**Text shown:**

START

May 18, 2023 10:46 PM IST

A day after President Joe Biden cancelled visit to Australia and Papua New Guinea, the United States gets into damage control mode

Washington: A day after US President Joe Biden cancelled the Australia and Papua New Guinea (PNG) leg of his visit, the US system got into damage control mode with Biden speaking to PNG’s prime minister and national security adviser (NSA) Jake Sullivan reiterating that the visit’s rescheduling must not be read as a dilution of the US commitment to the Indo-Pacific. Sullivan also said that dealing with Chinese economic coercion will be a top priority at the G7 summit in Hiroshima, Japan from May 19-21.

US President Joe Biden (left) reacts as he meets with Japan’s Prime Minister Fumio Kishida in Hiroshima, Japan, on Thursday, ahead of the start of the G7 Summit. (AP)

According to a White House statement, Biden called PNG’s PM James Marape to personally convey he would be unable to travel to meet Pacific Island Forum leaders due to the need to return to Washington DC to meet the Congressional leadership on the debt ceiling crisis.

“The President emphasised continued US commitment to the renewed partnership with the Pacific Islands and conveyed that Secretary Blinken would represent him at the US-Pacific Islands Forum meeting in Port Moresby,” the statement read. It added that Biden had invited all Pacific Island leaders to DC for a second summit (he had hosted them last year for the first time).

Separately, during an interaction with reporters on board Air Force One, NSA Sullivan claimed that Biden’s visit to Japan was happening in the backdrop of “one of the most effective and impactful strings of American diplomacy in the Indo-Pacific in an incredibly long time”. To substantiate the claim, he pointed to US hosting Japan’s PM in January and supporting Tokyo’s defence modernisation plans; the unveiling of the initiative on critical and emerging technologies with India; the announcement of an enhanced defence cooperation agreement with Philippines; progress on AUKUS (the nuclear submarine deal between Australia, the US and United Kingdom) in March; the visit of South Korea’s President Yoon Suk-yeol to Washington DC in April.

END

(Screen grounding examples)
START

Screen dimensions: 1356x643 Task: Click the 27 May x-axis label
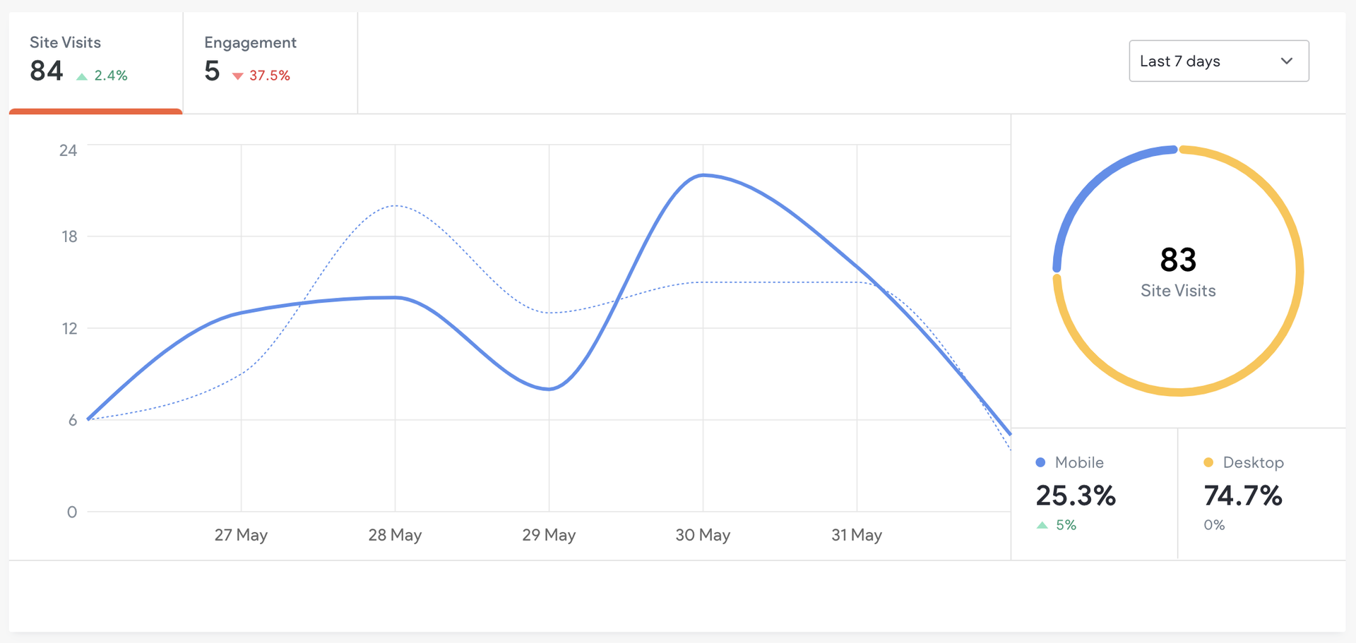click(x=241, y=535)
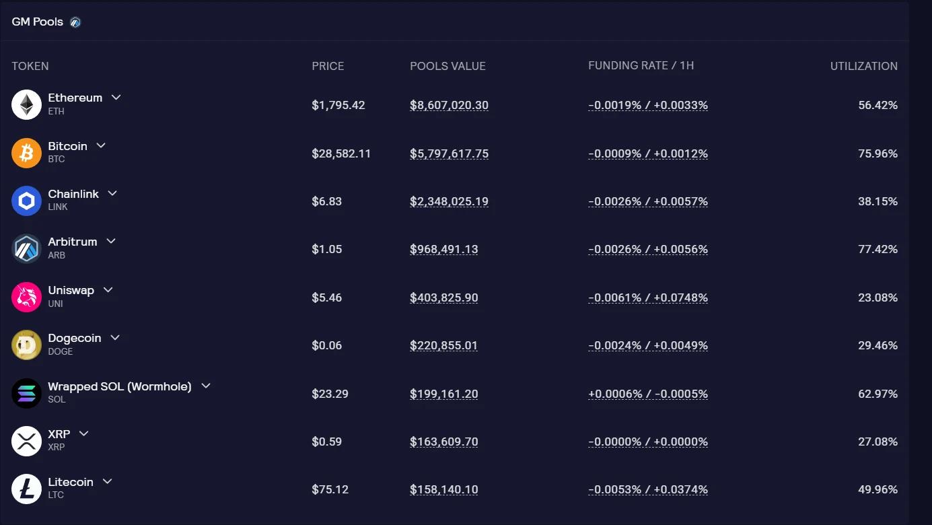Viewport: 932px width, 525px height.
Task: Click the Dogecoin token icon
Action: 26,345
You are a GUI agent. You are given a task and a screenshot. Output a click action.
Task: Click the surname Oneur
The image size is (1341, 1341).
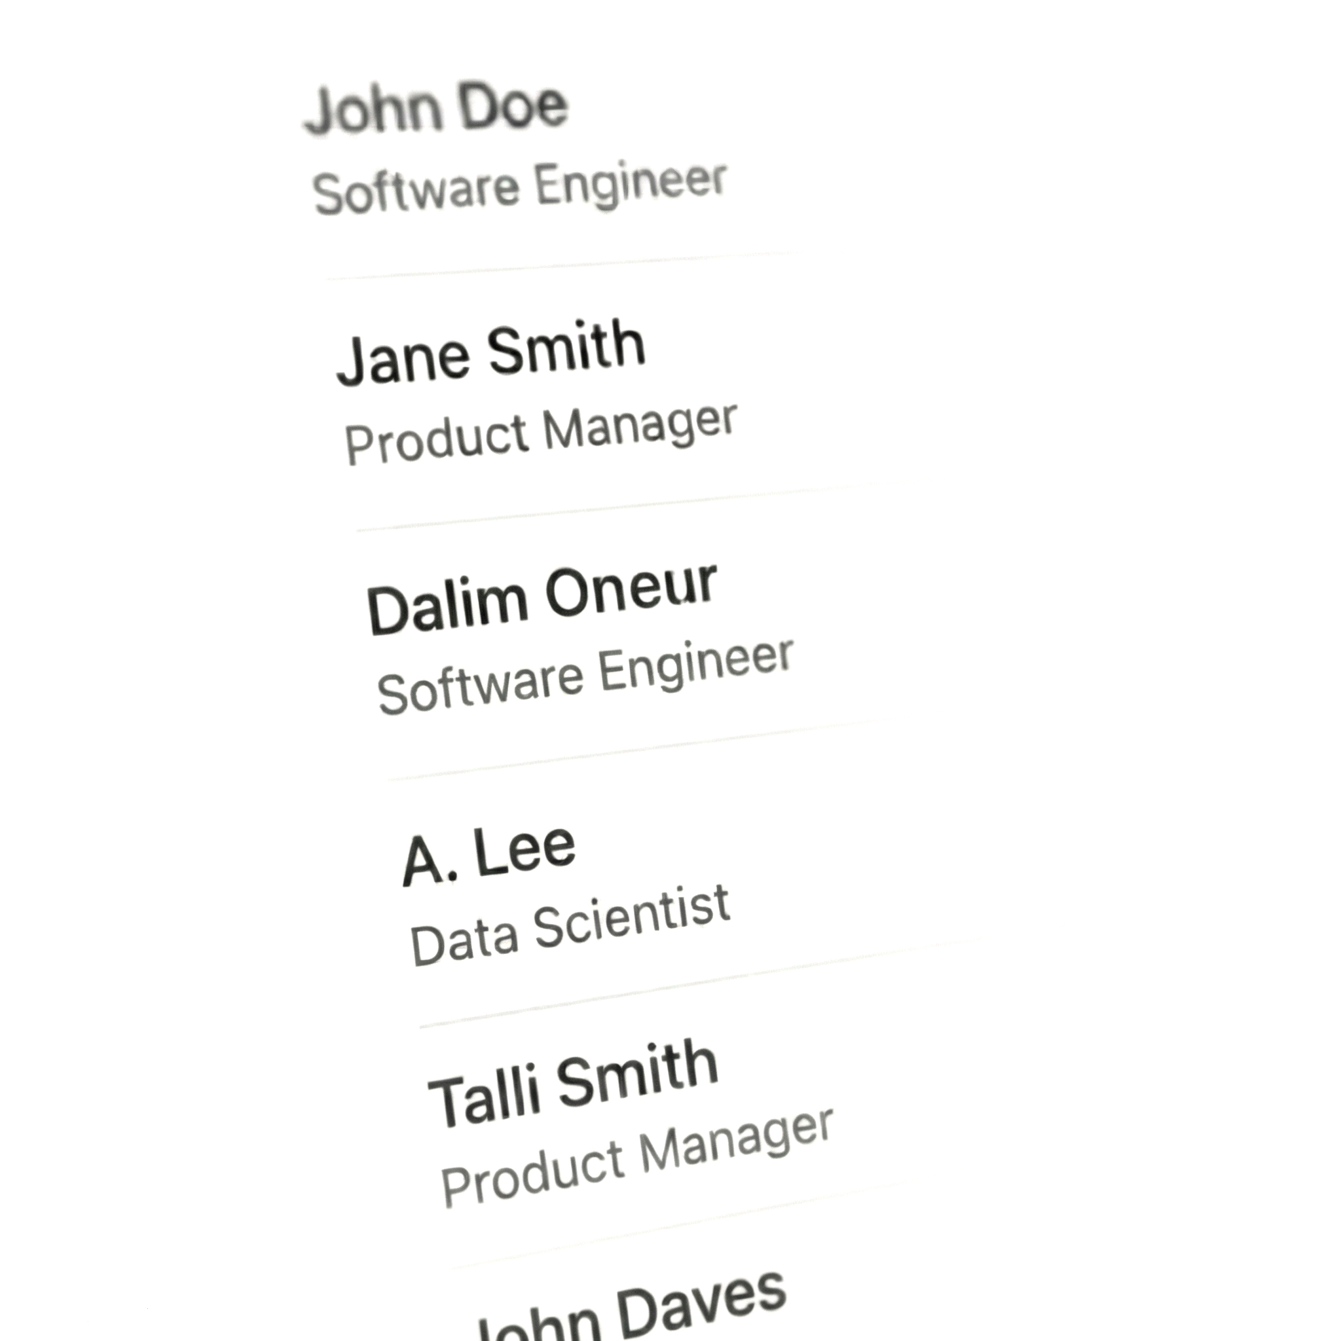(x=630, y=590)
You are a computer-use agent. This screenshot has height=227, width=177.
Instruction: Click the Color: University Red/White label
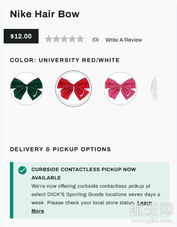click(65, 60)
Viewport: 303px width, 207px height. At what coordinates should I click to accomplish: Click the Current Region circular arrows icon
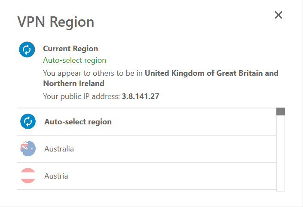27,49
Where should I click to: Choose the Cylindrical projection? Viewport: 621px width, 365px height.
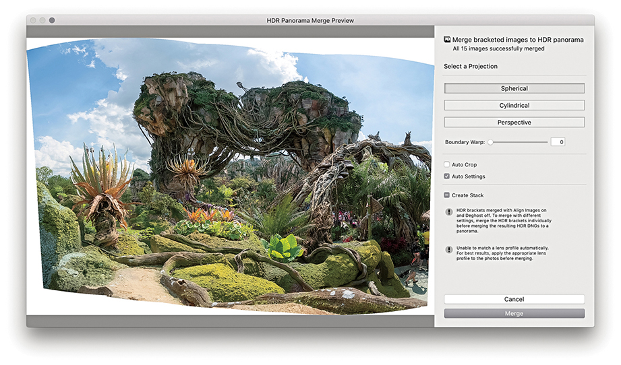click(x=514, y=105)
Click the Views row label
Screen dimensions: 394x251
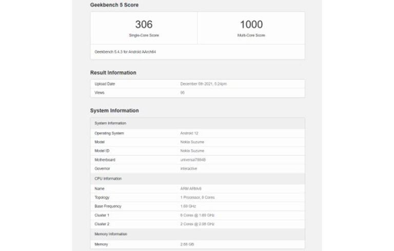point(100,93)
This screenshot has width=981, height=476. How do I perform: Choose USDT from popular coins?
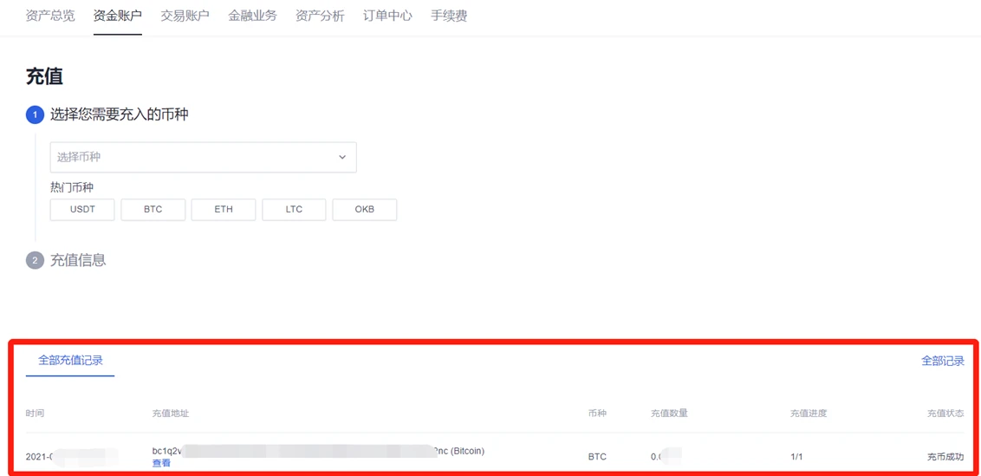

END

**Requirement 1:**
Translate this sentence from the article on Biden's canceled trip into Spanish: "Sullivan also said that dealing with Chinese economic coercion will be a top priority at the G7 summit in Hiroshima, Japan from May 19-21."
**Requirement 2:**
In the article on Biden's canceled trip, who did Biden say would represent him at the US-Pacific Islands Forum meeting in Port Moresby?
**Requirement 3:**
Carry the news report on Biden's canceled Australia and Papua New Guinea visit forward from its last sentence.

**Exercise response 1:**
Sullivan también dijo que hacer frente a la coerción económica china será una prioridad máxima en la cumbre del G7 en Hiroshima, Japón, del 19 al 21 de mayo.

**Exercise response 2:**
Secretary Blinken.

**Exercise response 3:**
Sullivan said that when Biden’s decision to postpone his visit was juxtaposed with where the US was with respect to alliances and partnerships in the Indo-Pacific, “this notion that somehow the PRC is sitting there happy and comfortable about the situation is a convenient media narrative going into this trip, but it does not reflect reality in any way”.

He added that Biden felt it was critical to be at the G7 because the format was central to getting alignment and convergence with key countries — “including, by the way, the countries in the Quad, because both Australia and India will be in Hiroshima, and he will have the opportunity to engage with them there”.

When asked if the visit’s postponement was a reflection of the US “not showing up”, which was essential by the administration’s own admission to counter China, Sullivan said, “There is a kind of remarkable extrapolation from not going to two countries on a particular date to “the United States is not showing up in the region”. And it’s, I think, completely belied by the actual delivery, both in presidential time of visits, of hosting of major leaders in Washington.”

Sullivan said that the G7 summit will also see a discussion on the “common concerns and issues associated with the policies and practices” China. “I think you will see, coming out of this summit, alignment and convergence around the fundamental principles of our approach to the People’s Republic of China.”